(Records from a dataset)

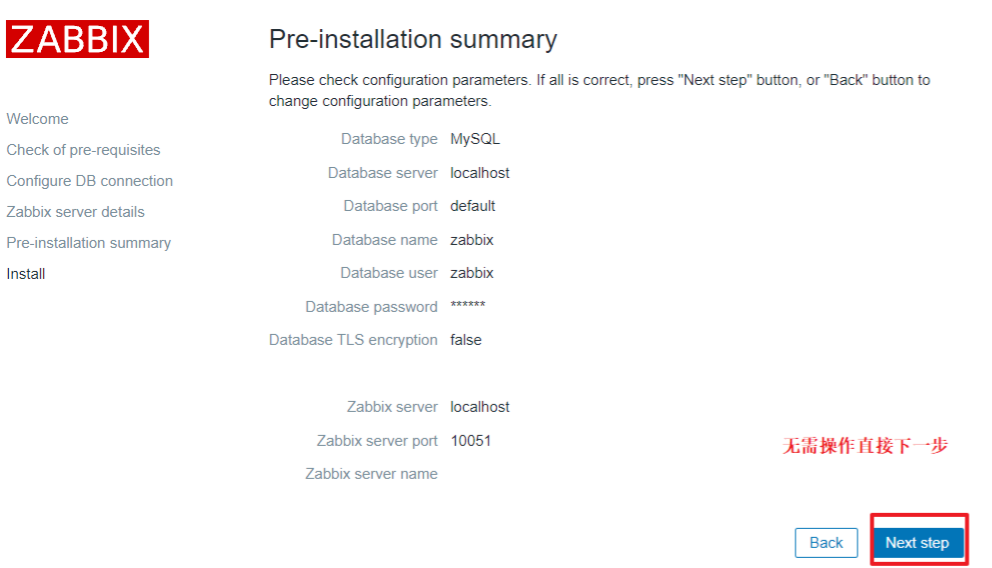Click Pre-installation summary in sidebar
This screenshot has height=568, width=992.
point(89,243)
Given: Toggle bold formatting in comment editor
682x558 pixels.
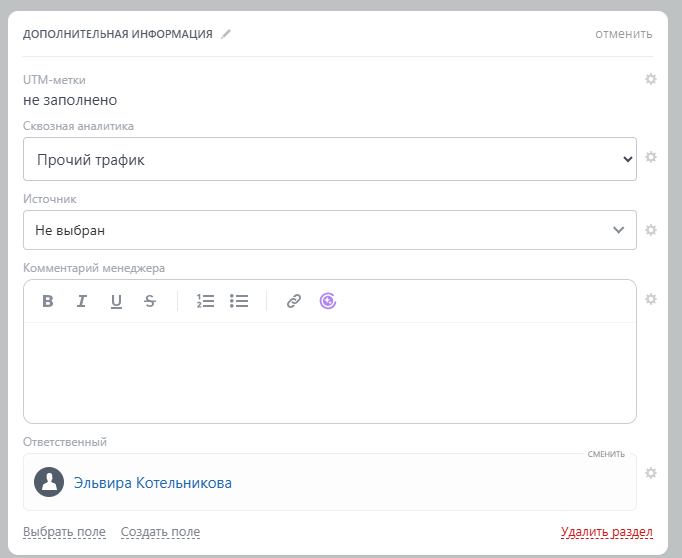Looking at the screenshot, I should [x=48, y=301].
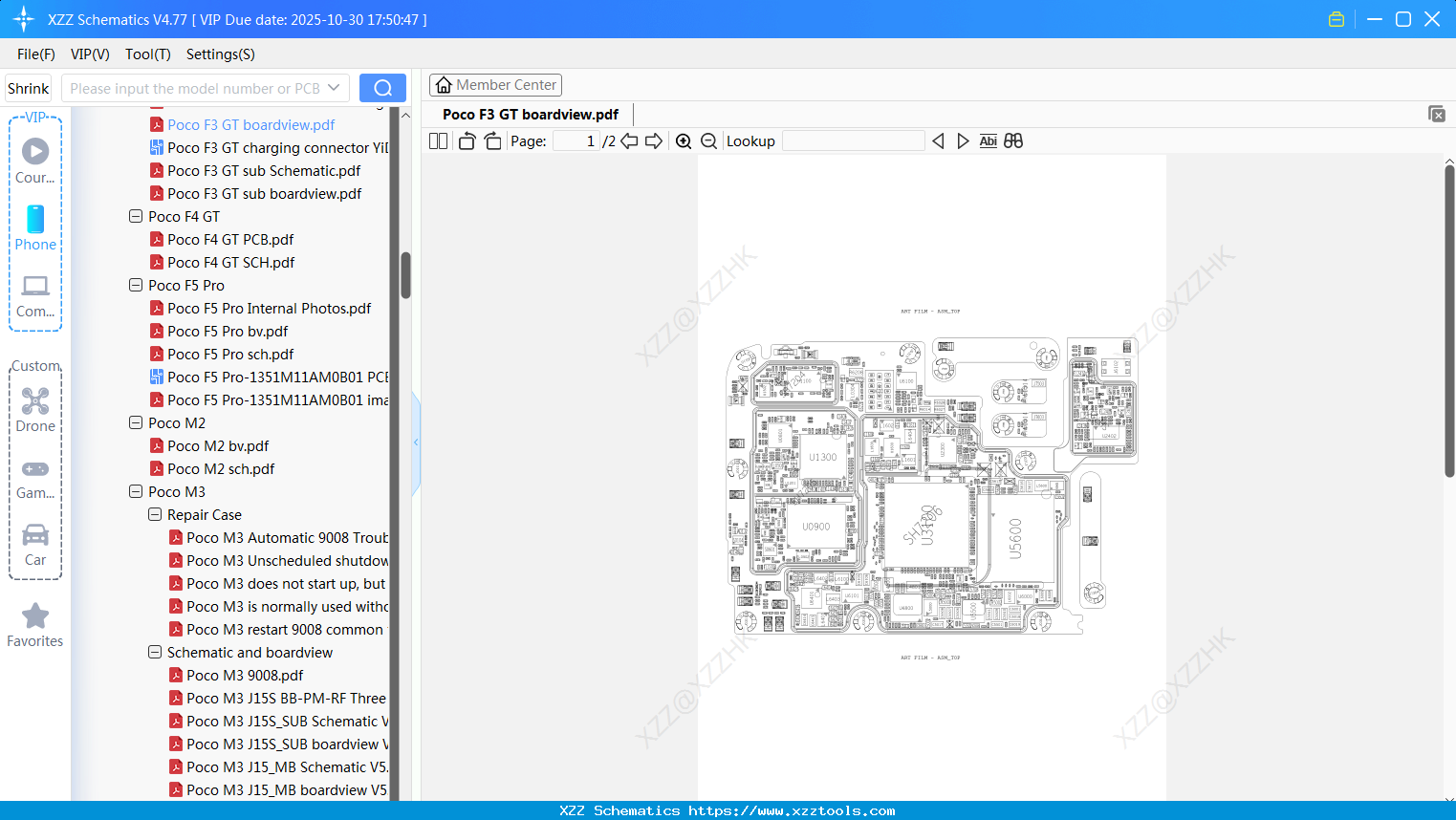Select the Drone sidebar icon

(34, 400)
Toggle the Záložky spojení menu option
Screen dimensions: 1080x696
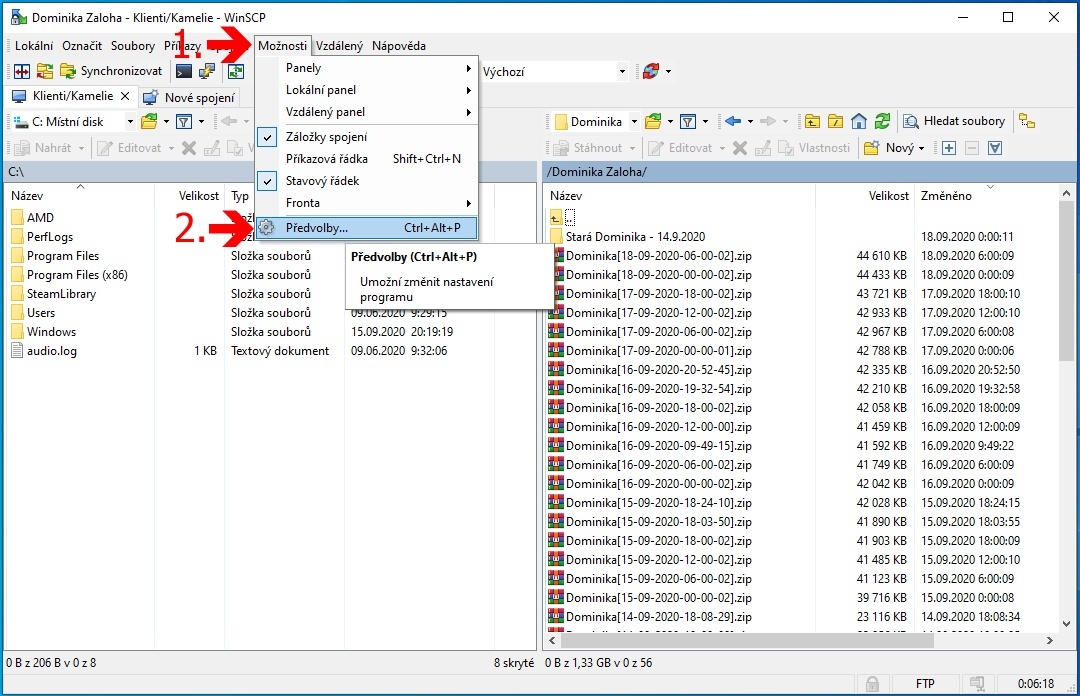pyautogui.click(x=326, y=137)
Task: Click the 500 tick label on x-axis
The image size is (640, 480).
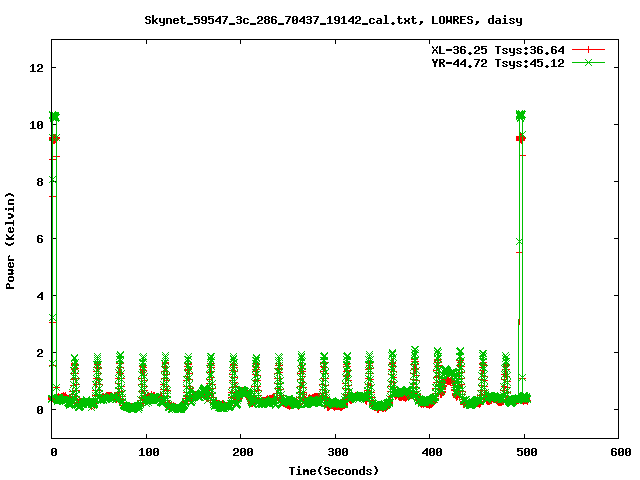Action: (524, 452)
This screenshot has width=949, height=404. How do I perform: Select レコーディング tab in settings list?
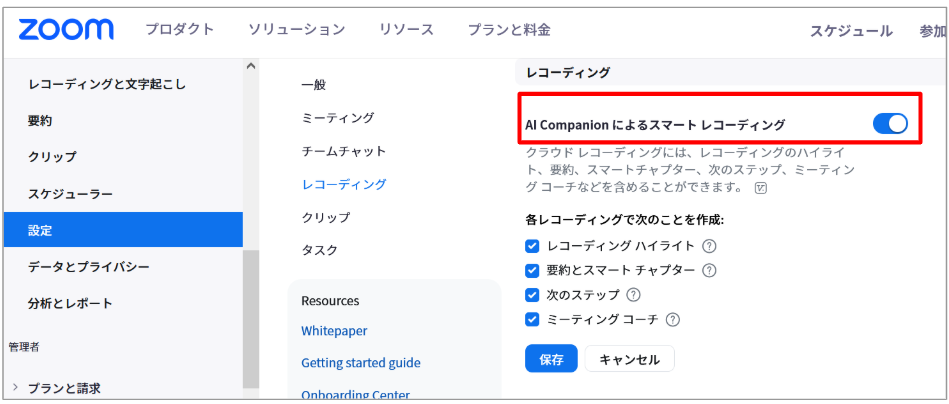(x=344, y=184)
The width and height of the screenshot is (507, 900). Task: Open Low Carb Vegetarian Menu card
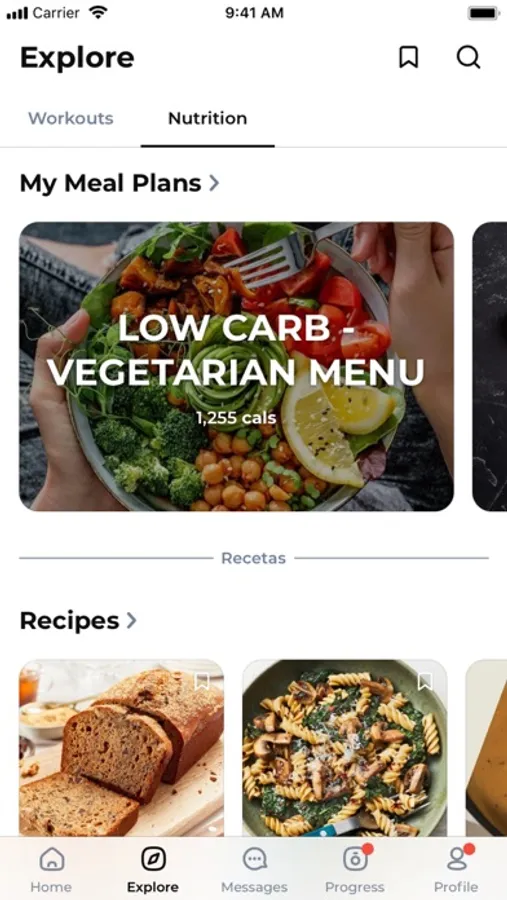click(x=237, y=366)
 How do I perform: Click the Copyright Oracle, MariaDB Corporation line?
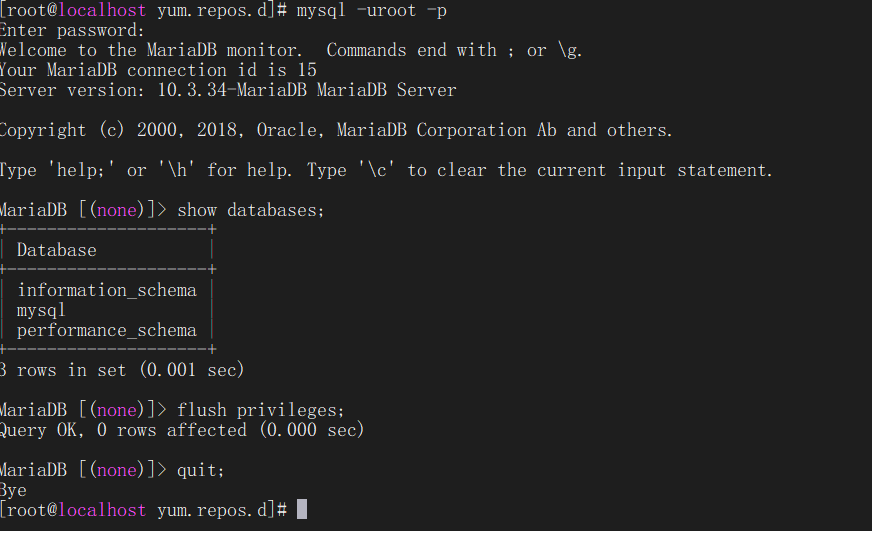[336, 130]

# [AIM OF THE TASK]
Once you find the line that contains "Toggle the Záložky spojení menu option", give it again along with every later line through the end of the data, word for word, minus the pictures.

# [EXERCISE OUTPUT]
Toggle the Záložky spojení menu option
Screen dimensions: 1080x696
pyautogui.click(x=326, y=137)
Task: Click the 500 tick label on x-axis
The image size is (640, 480).
Action: (524, 452)
This screenshot has width=949, height=404. How do I perform: Select レコーディング tab in settings list?
(x=344, y=184)
The width and height of the screenshot is (507, 900). Task: Open Low Carb Vegetarian Menu card
click(x=237, y=366)
 How do I perform: Click the Copyright Oracle, MariaDB Corporation line?
[336, 130]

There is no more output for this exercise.